Дмитрий поднялся. Он почувствовал себя куда бодрее, сон принес успокоение и долгожданный отдых.
Все население бункера провожало их в экспедицию на поверхность. Бугай давал какие-то наставления, сердитый Сан Саныч то и дело перебивал его. Дима будто не слышал этого всего, он смотрел на Алевтину, которая сидела в углу и не отводила глаза. Он подошел к ней.
– Знаешь, если я не вернусь, помни обо мне, – грустно улыбнулся молодой человек.
– Только попробуй не вернуться, – усмехнулась девушка в ответ. – Оживлю и сама убью. А если серьезно, я буду ждать. Ни пуха, как говорится. Возвращайся скорее.
Она обняла его – теплая, почти родная. Юноша чувствовал, как по спине бегают мурашки, внизу живота щекочет новое, непонятное ощущение, приятное и странное одновременно. Он поддался внезапному порыву и поцеловал ее. Девушка не сопротивлялась, ответила на поцелуй.
«Ты тоже мне нравишься!» – говорили ее глаза. Не хотелось уходить. Не хотелось принимать решений, зачастую страшных и тяжелых. Душа требовала остаться здесь, стать, наконец, счастливым, но мешала смертельная опасность, грозившая убежищу.
– Ну, вперед, что ли, – занятые последними приготовлениями, мужчины бункера не заметили внезапной вспышки нежности между их случайным гостем и Алевтиной.
Ночь встретила их ярким светом луны и обжигающим морозным воздухом. Было тихо, совсем безветренно. Снег ровным покрывалом лежал на крышах домов, утопающих до самого верха в белом мареве, черные силуэты деревьев на светлом фоне отбрасывали длинные тени.

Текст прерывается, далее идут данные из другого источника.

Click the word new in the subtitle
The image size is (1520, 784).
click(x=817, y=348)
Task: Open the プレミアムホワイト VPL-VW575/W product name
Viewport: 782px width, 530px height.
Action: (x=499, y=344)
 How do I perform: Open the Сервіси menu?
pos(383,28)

Несколько секунд молчали, оглядываясь. Ноги мгновенно замерзли, резина противогаза леденила лицо, дубела на морозе.
Позади в сугробах оставалась цепочка их глубоких следов. Шли тихо, стараясь лишний раз не нарушать напряженное молчание зимней ночи.
К Волковскому шоссе, к самой границе города, выбрались без приключений. Когда разведчики шли мимо леса, Дмитрий напряженно вглядывался в хитросплетения ветвей.

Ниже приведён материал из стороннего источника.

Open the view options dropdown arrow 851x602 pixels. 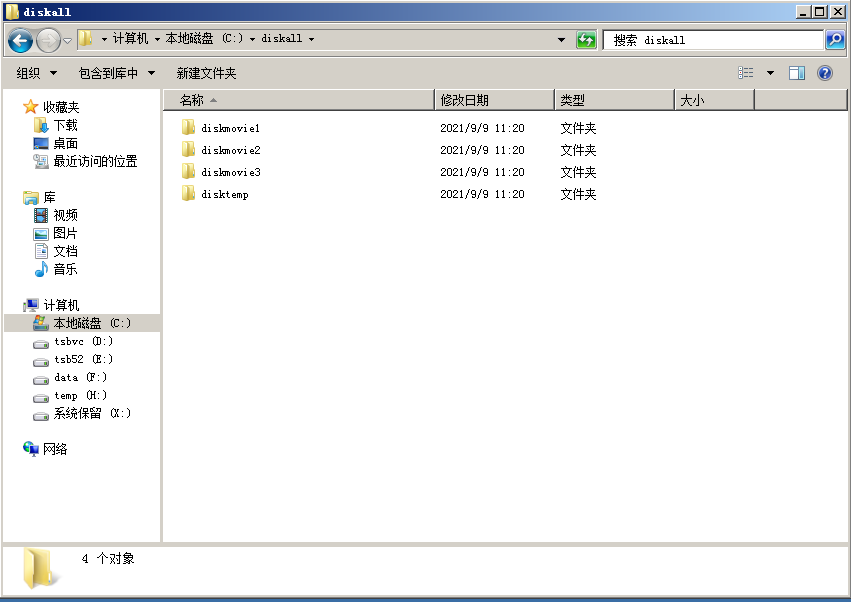(x=770, y=73)
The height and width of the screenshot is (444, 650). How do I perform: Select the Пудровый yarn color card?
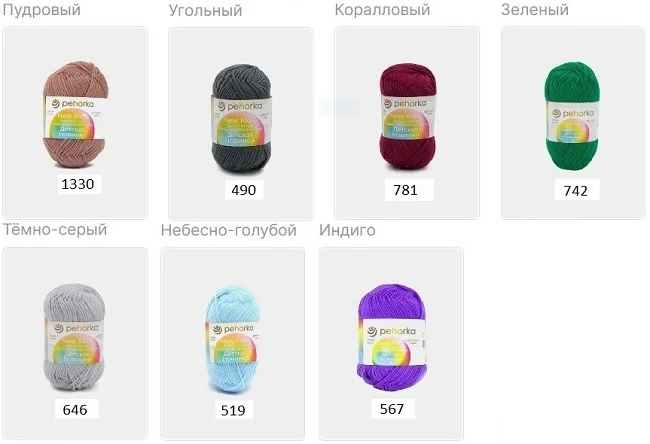pyautogui.click(x=75, y=123)
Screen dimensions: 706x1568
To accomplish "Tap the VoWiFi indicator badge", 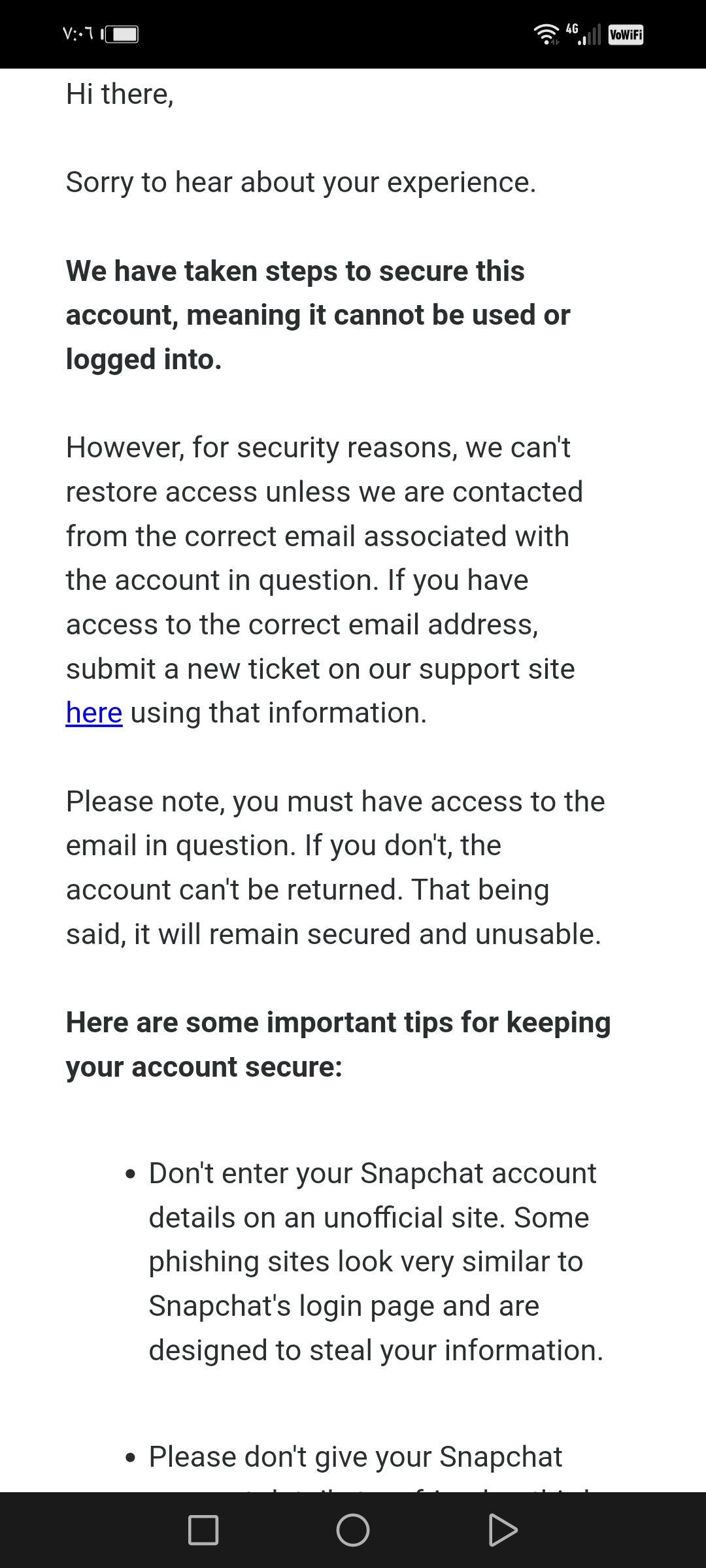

Не ошибся ли он в расчетах? Может, все эти периоды, формулы и прочие научные потуги ложны, и они с товарищем идут на верную смерть? В любом случае, отступать было некуда. Бункер ждал своих героев, которые принесут фильтры и медикаменты для длительного перехода в Москву.
Лес молчал. Нет, Дима не ошибся, сейчас действительно была фаза затишья, споры грибов набирались сил на коре деревьев, чтобы дальше распространяться черной чумой, опасной только для человека. В свете луны чаща казалась еще темнее и страшнее.

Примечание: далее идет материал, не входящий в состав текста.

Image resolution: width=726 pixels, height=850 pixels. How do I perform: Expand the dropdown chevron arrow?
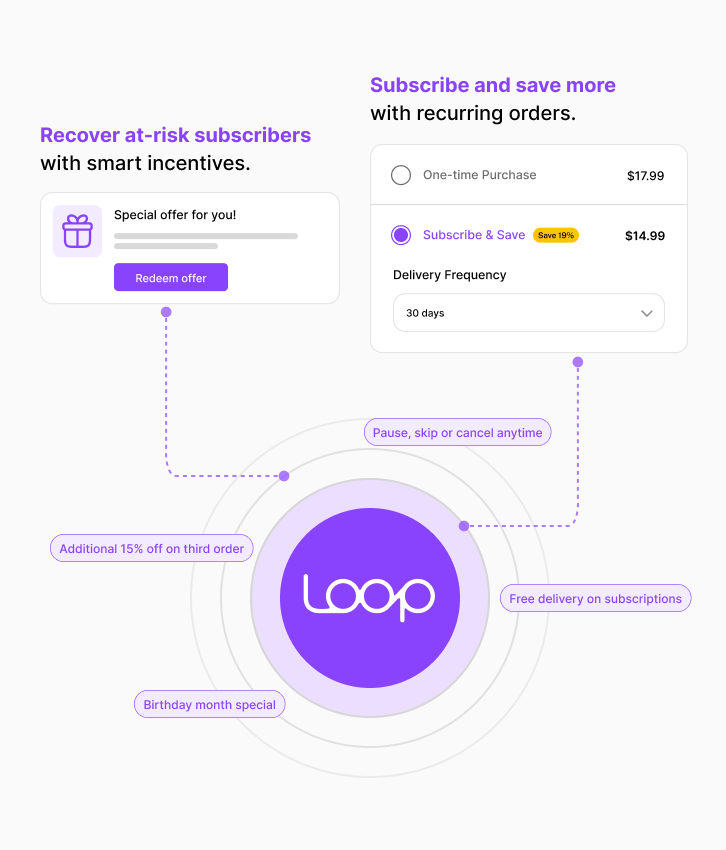pyautogui.click(x=646, y=313)
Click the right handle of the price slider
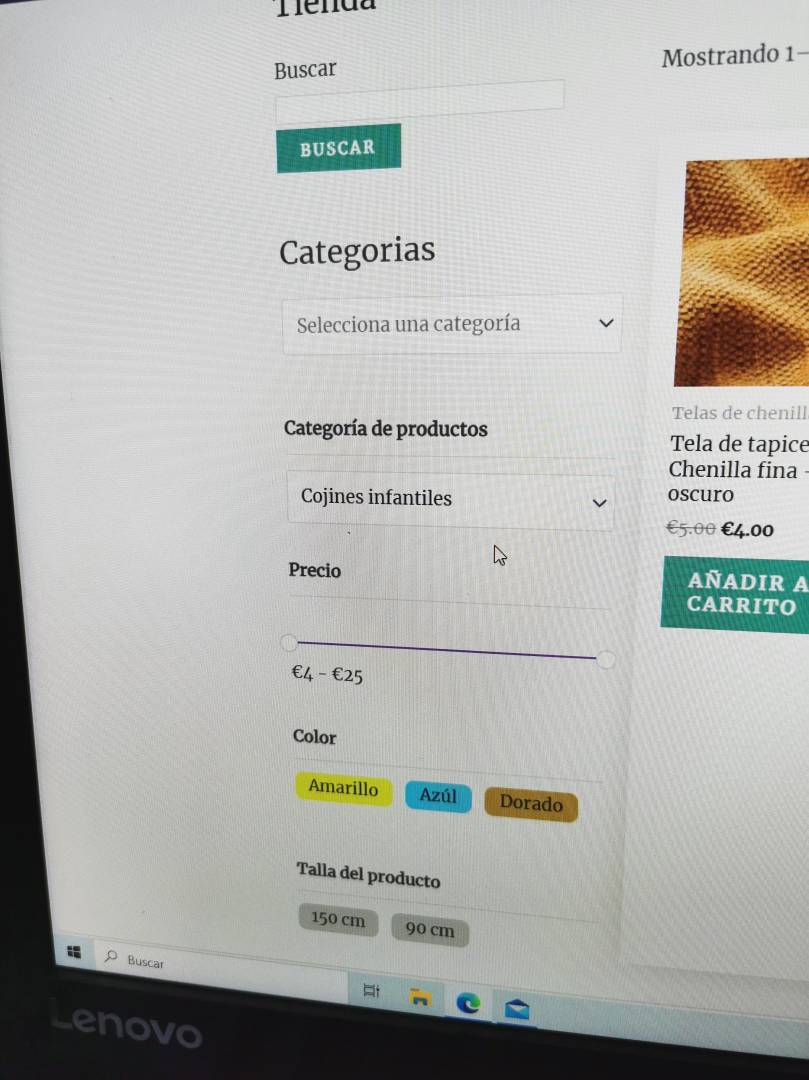Viewport: 809px width, 1080px height. pyautogui.click(x=605, y=659)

У забора теплоцентрали остановились. Дмитрий тяжело вздохнул, нервно подергал резиновый плащ, справляясь с собой. Ночная буря замела покрывалом черные, закопченные вентшахты, укрыла следы живых людей и окутала белым саваном мертвых.
Идти становилось все труднее, дорога пошла в горку, приходилось преодолевать сопротивление снежной стихии. Ноги онемели практически полностью. Юноша тяжело дышал, едва успевая за своим спутником, ему было худо.
«Соберись! Иди вперед, ты должен. Ради Алевтины, в конце концов, если другие аргументы не имеют для тебя смысла! Спаси ее!» – бились в сознании мысли в такт глухо колотящемуся сердцу.
– Тихо слишком, – пробубнил Денис сквозь фильтр противогаза. – Не к добру.
Он щелкнул затвором, поднимая ружье.
– Тише. Прекрати панику. Здесь никто не водится, кроме…
– Змей! – резкий крик Дениса разорвал тишину, практически сразу грянул выстрел.